眠れない夜 15

眠れない夜

パーティーが終わり邸は静けさを取り戻したというのに、俺の部屋ではまだこいつらがうだうだと長居をして騒いでいる。

「早く帰れよお前らも。」

「司ー、いーだろ久しぶりにおまえの部屋に来たんだから。」

「どうせ、俺のコレクションを呑みてぇだけだろ。」

長年コツコツと集めている海外の有名なワイン。それを目当てにあきらと総二郎、類が居座っている。

もう既に2本を空けた。

放っておくと5本は軽く呑み干す勢いのこいつらに、そろそろ帰れと催促して1時間。

ようやく重い腰を上げて

「そろそろ帰るか。」

と、立ち上がったのは日付が変わる直前だった。

「司、またなー。」

「おう。フラフラしねーでそのまま帰れよ。」

「見送りはいらねぇ。」

「しねーよ、バカ。」

ぎゃはははーー、とバカ笑いをしながら俺の部屋を出ていく3人。

久しぶりにゆっくりこいつらと呑むのも悪くねぇ。

最近、美音の事でイライラと気がたっていた。それが少しは晴れたようでスッキリした。

シャワーにでも入るか……と、ベッドルームへ行こうとしたその時、ソファーの上に上着が置いてあるのに気付く。

白い皮のジャケット。

これは類の物だ。

ったく、相変わらずあいつはどこにでも忘れ物をしやがる。

きっとまだエントランスを出てすぐ位だろう。

追いかければ間に合うか。

そう思い、俺はそのジャケットを手に持ち急いで部屋を出た。

エントランスを出て辺りを見回しても3人の姿はない。

もう正門の方まで行ってしまったか…。

小走りで門の方へ走ると、前方に人影が見えてきた。

「類っ!」

大声で呼ぶと、その人影が振り向く。

「司?どーした?」

その人影の方に近づくと、そこにはあきらと総二郎の2人だけ。

「類は?」

「ジャケット忘れたって、おまえの部屋に戻ったぞ。」

「まじかよ、行き違いになったな。」

「どーする?俺らが預かっておくか?」

「いや、いい。今戻れば、類に会えるだろうから。」

俺はそう言って今来た道を引き返す。

俺の部屋から真っ直ぐ門に向かったとすればこの道が一番近い。

でも、類とは会わなかった。

という事は、類は中庭を抜けてエントランスに行ったのか?

また行き違いにならない様に、今度は俺も中庭を通ってエントランスまで帰ることにした。

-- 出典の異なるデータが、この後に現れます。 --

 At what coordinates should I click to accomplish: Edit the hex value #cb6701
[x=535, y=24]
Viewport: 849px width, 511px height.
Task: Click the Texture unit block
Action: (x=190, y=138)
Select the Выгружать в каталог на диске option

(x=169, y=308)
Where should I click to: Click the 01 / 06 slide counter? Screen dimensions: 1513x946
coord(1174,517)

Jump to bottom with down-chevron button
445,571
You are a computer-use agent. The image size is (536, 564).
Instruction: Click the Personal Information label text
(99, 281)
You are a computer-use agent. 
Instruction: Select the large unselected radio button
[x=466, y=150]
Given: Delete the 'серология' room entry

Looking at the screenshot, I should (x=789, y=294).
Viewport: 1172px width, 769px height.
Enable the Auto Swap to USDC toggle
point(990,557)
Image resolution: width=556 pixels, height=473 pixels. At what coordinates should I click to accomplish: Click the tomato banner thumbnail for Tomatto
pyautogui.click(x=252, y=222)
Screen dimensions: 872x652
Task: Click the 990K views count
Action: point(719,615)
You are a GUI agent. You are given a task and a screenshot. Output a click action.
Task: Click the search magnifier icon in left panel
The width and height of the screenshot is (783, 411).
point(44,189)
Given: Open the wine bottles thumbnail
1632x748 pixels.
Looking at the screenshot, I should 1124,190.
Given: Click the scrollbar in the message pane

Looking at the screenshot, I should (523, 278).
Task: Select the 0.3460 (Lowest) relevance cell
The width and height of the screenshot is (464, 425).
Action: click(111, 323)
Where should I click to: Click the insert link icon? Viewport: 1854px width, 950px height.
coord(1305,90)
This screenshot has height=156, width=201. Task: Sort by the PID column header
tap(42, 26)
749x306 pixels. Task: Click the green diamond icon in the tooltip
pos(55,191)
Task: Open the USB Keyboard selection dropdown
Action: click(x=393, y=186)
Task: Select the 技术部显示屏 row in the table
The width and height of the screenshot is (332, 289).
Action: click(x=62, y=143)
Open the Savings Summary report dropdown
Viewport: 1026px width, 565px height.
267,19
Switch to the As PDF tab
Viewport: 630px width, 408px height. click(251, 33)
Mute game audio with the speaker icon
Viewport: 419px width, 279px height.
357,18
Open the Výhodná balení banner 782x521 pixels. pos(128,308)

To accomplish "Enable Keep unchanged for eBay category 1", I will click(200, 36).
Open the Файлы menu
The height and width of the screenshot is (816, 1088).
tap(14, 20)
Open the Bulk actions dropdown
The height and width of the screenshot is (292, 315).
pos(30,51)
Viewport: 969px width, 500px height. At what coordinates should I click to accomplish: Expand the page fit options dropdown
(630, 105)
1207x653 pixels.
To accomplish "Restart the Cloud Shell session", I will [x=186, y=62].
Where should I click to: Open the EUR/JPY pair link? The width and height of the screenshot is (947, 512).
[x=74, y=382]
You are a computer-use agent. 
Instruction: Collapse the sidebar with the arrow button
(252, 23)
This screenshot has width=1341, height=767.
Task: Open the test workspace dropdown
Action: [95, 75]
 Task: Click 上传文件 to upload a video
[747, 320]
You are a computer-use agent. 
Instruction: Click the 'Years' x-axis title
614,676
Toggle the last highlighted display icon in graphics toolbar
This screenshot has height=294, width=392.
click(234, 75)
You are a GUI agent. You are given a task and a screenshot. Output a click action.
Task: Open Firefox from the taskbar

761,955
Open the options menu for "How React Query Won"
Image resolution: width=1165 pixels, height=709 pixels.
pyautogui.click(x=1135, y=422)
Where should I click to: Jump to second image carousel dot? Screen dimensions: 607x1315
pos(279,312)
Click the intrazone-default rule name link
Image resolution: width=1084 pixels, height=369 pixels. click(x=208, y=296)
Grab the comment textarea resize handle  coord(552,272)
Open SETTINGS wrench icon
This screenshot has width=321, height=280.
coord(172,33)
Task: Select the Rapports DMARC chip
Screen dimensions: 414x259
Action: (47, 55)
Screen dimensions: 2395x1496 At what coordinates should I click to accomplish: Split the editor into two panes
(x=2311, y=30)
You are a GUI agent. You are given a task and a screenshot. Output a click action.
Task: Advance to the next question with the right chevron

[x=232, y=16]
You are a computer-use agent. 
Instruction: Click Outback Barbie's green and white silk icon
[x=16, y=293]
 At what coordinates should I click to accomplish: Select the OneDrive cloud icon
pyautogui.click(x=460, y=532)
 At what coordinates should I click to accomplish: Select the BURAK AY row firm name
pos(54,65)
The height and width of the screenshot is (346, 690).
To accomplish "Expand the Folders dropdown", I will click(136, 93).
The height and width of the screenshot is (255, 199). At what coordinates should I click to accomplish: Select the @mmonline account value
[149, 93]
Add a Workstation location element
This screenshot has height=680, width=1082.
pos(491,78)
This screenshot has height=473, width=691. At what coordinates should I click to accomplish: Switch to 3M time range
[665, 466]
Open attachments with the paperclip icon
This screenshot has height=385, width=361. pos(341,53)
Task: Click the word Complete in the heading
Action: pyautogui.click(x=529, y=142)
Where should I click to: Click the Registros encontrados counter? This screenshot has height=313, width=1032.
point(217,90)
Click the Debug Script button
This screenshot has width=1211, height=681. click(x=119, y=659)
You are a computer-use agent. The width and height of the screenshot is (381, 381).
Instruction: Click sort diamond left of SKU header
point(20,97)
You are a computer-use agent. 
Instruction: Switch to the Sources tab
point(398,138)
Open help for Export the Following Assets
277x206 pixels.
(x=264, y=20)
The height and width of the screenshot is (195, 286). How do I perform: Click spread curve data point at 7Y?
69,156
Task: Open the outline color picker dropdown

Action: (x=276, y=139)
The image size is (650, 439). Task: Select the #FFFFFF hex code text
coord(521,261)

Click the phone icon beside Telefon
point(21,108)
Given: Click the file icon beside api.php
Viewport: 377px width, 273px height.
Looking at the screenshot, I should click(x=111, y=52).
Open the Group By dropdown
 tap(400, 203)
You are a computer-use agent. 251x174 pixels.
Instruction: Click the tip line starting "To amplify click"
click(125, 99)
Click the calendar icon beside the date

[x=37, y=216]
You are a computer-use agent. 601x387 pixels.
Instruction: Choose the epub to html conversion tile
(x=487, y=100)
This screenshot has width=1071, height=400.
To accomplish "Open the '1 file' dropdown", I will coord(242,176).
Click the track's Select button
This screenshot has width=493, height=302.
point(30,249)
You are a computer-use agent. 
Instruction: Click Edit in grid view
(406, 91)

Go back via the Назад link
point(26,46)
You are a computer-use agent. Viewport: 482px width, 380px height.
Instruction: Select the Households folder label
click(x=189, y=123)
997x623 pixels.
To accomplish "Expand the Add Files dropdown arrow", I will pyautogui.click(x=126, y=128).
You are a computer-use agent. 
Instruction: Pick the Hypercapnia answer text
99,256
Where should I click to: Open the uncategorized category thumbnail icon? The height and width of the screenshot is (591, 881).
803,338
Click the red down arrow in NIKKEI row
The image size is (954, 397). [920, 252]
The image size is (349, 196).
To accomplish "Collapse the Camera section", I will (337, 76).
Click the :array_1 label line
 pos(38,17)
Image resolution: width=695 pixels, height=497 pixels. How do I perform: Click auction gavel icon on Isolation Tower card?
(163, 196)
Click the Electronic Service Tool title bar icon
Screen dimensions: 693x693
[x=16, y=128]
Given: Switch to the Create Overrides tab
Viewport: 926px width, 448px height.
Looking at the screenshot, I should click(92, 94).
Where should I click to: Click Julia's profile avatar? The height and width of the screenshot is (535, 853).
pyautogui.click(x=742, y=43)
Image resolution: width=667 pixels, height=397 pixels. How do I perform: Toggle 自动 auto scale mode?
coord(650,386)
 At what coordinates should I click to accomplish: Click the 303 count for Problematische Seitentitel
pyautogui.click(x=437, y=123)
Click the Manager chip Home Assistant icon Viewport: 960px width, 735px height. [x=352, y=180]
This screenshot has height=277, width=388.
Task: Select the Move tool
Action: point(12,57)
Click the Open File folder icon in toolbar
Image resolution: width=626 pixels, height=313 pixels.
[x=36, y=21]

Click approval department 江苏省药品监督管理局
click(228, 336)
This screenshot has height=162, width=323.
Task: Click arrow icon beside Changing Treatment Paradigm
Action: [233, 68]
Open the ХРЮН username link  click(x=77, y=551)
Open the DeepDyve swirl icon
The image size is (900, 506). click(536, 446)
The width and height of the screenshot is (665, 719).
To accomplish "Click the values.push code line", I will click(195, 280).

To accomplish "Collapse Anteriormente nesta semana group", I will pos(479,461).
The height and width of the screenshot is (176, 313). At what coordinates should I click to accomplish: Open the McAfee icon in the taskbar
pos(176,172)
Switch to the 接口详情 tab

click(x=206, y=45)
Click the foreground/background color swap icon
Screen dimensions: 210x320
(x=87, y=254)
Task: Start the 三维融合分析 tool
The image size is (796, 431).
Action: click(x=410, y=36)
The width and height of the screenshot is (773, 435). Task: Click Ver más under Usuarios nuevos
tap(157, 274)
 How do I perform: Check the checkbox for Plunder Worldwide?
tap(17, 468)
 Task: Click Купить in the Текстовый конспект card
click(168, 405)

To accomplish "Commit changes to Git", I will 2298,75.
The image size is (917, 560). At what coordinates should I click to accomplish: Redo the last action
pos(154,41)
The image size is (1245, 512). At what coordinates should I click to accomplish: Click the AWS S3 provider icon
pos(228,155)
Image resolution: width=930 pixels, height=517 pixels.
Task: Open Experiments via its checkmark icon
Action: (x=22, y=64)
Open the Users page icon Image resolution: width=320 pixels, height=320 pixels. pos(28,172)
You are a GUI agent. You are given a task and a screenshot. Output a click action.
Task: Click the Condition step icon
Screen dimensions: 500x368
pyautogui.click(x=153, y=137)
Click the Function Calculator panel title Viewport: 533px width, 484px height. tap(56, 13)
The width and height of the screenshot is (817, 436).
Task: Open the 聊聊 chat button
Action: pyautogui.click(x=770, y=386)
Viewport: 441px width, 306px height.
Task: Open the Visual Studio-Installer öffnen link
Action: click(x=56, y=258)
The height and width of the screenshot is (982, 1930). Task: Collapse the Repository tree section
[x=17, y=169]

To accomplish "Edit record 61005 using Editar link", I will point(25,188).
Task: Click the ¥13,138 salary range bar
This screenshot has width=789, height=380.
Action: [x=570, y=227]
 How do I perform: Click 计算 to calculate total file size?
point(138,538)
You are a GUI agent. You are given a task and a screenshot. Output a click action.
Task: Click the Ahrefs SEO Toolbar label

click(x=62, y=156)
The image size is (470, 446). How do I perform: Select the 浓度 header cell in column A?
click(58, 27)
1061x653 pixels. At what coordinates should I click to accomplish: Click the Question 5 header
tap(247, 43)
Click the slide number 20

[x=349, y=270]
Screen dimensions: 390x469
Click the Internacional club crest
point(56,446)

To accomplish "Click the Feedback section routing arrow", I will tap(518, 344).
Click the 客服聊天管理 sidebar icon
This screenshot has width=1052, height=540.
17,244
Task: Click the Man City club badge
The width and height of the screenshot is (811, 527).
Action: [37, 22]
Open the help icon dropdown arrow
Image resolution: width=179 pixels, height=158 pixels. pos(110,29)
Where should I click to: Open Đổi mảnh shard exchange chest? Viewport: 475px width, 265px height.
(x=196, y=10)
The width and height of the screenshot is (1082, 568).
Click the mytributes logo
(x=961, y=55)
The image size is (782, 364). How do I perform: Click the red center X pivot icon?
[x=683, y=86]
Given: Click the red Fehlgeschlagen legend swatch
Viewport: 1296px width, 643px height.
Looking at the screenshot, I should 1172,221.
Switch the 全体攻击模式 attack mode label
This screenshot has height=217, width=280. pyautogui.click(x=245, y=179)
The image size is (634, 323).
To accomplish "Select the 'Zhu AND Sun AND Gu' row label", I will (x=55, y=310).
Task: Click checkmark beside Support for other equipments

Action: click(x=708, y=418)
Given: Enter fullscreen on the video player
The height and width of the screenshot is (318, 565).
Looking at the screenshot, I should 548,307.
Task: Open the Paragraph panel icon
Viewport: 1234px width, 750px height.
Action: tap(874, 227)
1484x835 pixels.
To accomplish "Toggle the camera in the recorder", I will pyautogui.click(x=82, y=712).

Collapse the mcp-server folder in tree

中庭はさっきまでのパーティーの華やかさが嘘のように今は暗く静まり返っている。

月のあかりだけがその場を照らし、プールの水面がキラキラと輝いている。

やはり、類はここを通ってはいないだろう。

わざわざ遠回りをして中庭にくる必要も無い。

そう思い、俺も中庭から出ようとした時だった。

「牧野。」

と、類の声が中庭のどこかから聞こえてきた。

「花沢類、どうしたの?」

と、牧野の声も。

俺は暗闇の中、目を懲らす。

すると、中庭のプールのそばに立つふたつの影。

月上がりで浮かび上がったのは、牧野と類だった。

「司の部屋で呑み直してたんだ。」

「こんな時間に電話が来たからびっくりしちゃった。何か用だった?」

「いや。ただ、牧野に会いたくなったから。」

類のその言葉に、耳を疑う。

なぜなら、類の声が聞いたこともないような甘い声だったから。

「花沢類、酔ってるの?」

「んー、少しね。」

「家まで帰れる?」

「帰れないって言ったら、牧野の部屋に泊めてくれる?」

冗談だろ?類の口からそんな言葉が出るなんて。

牧野も同じように思ったのか、クスッと笑いながら、

「相当、酔ってるみたいね。ほら、早く帰って。」

と、類の体を反転させ、門の方角へと向かせる。

すると、次の瞬間、類が思いもかけない行動に出た。

もう一度牧野の方に向き直り、牧野の身体を抱きしめたのだ。

思わず、見ちゃいけねぇもんを見たような気になり、咄嗟に俺は木の影に隠れる。

「花沢類っ!」

「牧野、」

「ん?」

「俺、牧野の事が好きかもしれない。」

「…えっ?」

戸惑うような牧野の声。

そして、2人の会話がなくなった。

沈黙が流れる。

どうした?気になり、俺は再び木の影から顔を出し、2人の様子を伺おうとした時、驚きで固まった。

なぜなら、

類が牧野に…キスをしていたからだ。

身長差のある2人。

類が牧野を引き寄せるようにして重なる唇。

そして、離されたあと、類が一言言った。

「牧野、好きだよ。」

それを聞いた牧野の表情が月明かりに照らされる。

それは俺が今まで見たこいつの表情の中で、一番綺麗なものだった。